How do you recover from an eating disorder?
Obviously, there’s no simple answer or magic pill. The desire to recover has to come from within.
We have to lock away the negative thoughts, ignore biased media, and come to terms with our own bodies. Spirituality can play a crucial role in recovery. It gives people struggling with themselves an anchor to cling to. With religion, the focus is both outward and inward.
There’s God or higher power that offers assistance, but you also have to deal with your own emotions in order to pray or reach a greater awareness.
Think that’s a load of mumbo-jumbo?
In a study, women who participated in a spirituality group improve quicker than their counterparts. Religion provides relief from anxiety and depression. Those evil eating disorder thoughts—the root of such stress—nearly vanish.
Religion also creates a support group. You can discuss topics that society often hushes—faith, inner demons, moral dilemmas. It encourages you to take care of your well-being and not neglect yourself. Eating disorders promote self-deprivation, but religion is the exact opposite. Eating disorders create belief systems that destroy us, but spirituality gives us one that lifts us up. That challenges our former beliefs.
Throw out old commandments like “Thou shalt not eat after 6pm” or “Strong is the new skinny.” Make room for exploring new horizons. You just might find something greater.

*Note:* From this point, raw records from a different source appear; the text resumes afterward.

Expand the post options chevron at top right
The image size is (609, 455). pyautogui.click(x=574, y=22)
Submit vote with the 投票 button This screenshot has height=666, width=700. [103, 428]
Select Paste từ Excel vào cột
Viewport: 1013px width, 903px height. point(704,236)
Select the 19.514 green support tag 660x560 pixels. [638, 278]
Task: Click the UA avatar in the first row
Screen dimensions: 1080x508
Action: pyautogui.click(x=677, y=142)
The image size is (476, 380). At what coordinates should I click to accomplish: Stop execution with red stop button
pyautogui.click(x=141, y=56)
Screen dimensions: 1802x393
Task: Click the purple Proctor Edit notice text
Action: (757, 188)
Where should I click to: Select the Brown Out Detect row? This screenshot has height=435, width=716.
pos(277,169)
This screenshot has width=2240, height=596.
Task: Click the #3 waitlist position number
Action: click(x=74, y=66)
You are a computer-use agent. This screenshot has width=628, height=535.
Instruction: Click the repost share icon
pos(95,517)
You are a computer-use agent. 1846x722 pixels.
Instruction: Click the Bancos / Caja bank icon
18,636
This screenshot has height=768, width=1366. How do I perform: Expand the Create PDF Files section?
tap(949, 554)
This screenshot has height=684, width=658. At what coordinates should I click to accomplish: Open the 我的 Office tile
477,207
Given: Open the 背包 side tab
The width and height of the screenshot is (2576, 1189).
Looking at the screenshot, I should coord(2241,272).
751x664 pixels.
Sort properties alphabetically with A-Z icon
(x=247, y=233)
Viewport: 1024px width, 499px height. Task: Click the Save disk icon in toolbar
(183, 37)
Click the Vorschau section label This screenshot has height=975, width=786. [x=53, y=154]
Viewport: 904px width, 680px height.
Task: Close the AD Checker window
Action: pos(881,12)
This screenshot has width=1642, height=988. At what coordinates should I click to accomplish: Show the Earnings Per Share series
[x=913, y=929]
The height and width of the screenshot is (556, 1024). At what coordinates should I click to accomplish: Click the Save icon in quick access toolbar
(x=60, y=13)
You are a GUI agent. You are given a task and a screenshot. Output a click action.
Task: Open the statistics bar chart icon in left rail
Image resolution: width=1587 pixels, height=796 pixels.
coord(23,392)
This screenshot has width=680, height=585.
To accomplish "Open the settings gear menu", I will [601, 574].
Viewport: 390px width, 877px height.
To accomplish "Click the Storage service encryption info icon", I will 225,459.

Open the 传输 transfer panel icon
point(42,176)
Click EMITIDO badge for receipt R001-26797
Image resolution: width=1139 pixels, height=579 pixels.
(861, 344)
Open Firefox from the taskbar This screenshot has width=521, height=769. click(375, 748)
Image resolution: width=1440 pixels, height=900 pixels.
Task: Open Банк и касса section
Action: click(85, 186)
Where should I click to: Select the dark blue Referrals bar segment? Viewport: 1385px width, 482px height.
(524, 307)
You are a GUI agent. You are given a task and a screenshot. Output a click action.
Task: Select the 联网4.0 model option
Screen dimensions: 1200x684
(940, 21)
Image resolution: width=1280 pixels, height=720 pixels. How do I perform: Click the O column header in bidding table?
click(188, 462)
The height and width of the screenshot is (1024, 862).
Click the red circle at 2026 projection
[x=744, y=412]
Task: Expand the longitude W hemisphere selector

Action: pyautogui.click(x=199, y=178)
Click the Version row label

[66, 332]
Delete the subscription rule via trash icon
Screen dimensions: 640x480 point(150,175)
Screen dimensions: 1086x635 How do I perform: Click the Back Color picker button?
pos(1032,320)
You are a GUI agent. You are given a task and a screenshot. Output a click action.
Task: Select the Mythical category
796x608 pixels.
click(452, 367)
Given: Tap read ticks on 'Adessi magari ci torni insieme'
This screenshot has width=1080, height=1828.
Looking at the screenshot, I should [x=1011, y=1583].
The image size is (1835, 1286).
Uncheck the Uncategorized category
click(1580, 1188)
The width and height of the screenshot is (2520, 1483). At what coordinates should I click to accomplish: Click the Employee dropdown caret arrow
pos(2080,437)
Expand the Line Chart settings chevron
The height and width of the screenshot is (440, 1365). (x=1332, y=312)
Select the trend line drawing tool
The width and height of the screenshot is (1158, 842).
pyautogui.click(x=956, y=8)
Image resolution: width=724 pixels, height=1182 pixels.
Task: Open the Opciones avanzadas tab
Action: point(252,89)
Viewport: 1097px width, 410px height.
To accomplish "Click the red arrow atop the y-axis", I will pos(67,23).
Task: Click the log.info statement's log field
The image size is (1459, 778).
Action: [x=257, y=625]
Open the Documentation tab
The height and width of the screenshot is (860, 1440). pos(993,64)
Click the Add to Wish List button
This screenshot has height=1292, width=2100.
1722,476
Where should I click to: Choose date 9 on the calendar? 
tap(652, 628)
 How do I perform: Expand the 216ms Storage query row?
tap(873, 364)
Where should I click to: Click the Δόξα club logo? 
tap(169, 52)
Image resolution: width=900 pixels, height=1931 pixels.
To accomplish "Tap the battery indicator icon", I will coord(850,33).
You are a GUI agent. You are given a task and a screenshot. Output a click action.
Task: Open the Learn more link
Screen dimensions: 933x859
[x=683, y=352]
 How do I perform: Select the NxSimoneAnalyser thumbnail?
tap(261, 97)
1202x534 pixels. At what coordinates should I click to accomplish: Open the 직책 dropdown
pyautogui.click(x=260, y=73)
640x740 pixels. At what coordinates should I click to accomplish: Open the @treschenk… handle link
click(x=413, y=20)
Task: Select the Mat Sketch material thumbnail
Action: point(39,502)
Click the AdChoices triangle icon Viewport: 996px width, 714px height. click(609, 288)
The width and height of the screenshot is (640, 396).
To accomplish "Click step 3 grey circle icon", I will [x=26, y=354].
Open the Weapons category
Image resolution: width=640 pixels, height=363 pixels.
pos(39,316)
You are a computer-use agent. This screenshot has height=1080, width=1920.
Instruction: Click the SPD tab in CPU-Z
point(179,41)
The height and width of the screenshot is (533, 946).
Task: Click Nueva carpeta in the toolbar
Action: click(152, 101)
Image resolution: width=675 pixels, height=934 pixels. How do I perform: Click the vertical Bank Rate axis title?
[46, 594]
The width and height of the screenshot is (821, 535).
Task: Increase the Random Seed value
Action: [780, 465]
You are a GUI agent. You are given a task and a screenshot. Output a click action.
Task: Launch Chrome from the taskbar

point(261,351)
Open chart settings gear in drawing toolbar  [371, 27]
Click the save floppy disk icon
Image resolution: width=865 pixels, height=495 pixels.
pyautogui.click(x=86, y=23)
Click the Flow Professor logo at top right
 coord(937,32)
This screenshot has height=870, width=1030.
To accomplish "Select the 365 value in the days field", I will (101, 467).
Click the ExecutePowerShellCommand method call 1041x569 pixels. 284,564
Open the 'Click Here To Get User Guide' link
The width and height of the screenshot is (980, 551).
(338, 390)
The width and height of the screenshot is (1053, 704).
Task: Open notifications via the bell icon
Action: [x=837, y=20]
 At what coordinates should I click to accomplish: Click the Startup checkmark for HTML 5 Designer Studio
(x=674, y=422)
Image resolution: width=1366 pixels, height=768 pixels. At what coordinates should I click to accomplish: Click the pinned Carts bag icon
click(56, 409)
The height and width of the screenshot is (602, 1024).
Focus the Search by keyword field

You don’t need to be Catholic, Baptist, Protestant, Jewish, Muslim… You just need to find what speaks to you. If you can foster a secure and loving attachment to God, social comparison lessens.
You find a higher purpose to live for. One that has no room for disordered thoughts. When we find that connection to ourselves and something outside of ourselves, life becomes beautiful. Every day, a blessing. We find our identity again … one that has nothing to do with our body image or social comparison. We let go of false beliefs.
It’s not a medical or scientific way to recovery, but it can work!
Spirituality unites the mind, body, and soul more so than anything else. It celebrates our uniqueness as purposeful creations. Religion doesn’t guarantee every evil will go away. There can still be days we compare ourselves to a slender woman on a magazine or a buff friend on Instagram. But it provides support to get through those stormy times.
We are all worthy of a life free from unneeded stress, anxiety, self-hate. We are all worthy of recovery.
Fuel for Thought: Has spirituality had an influence in your recovery? What helps you during difficult times? …and MERRY CHRISTMAS!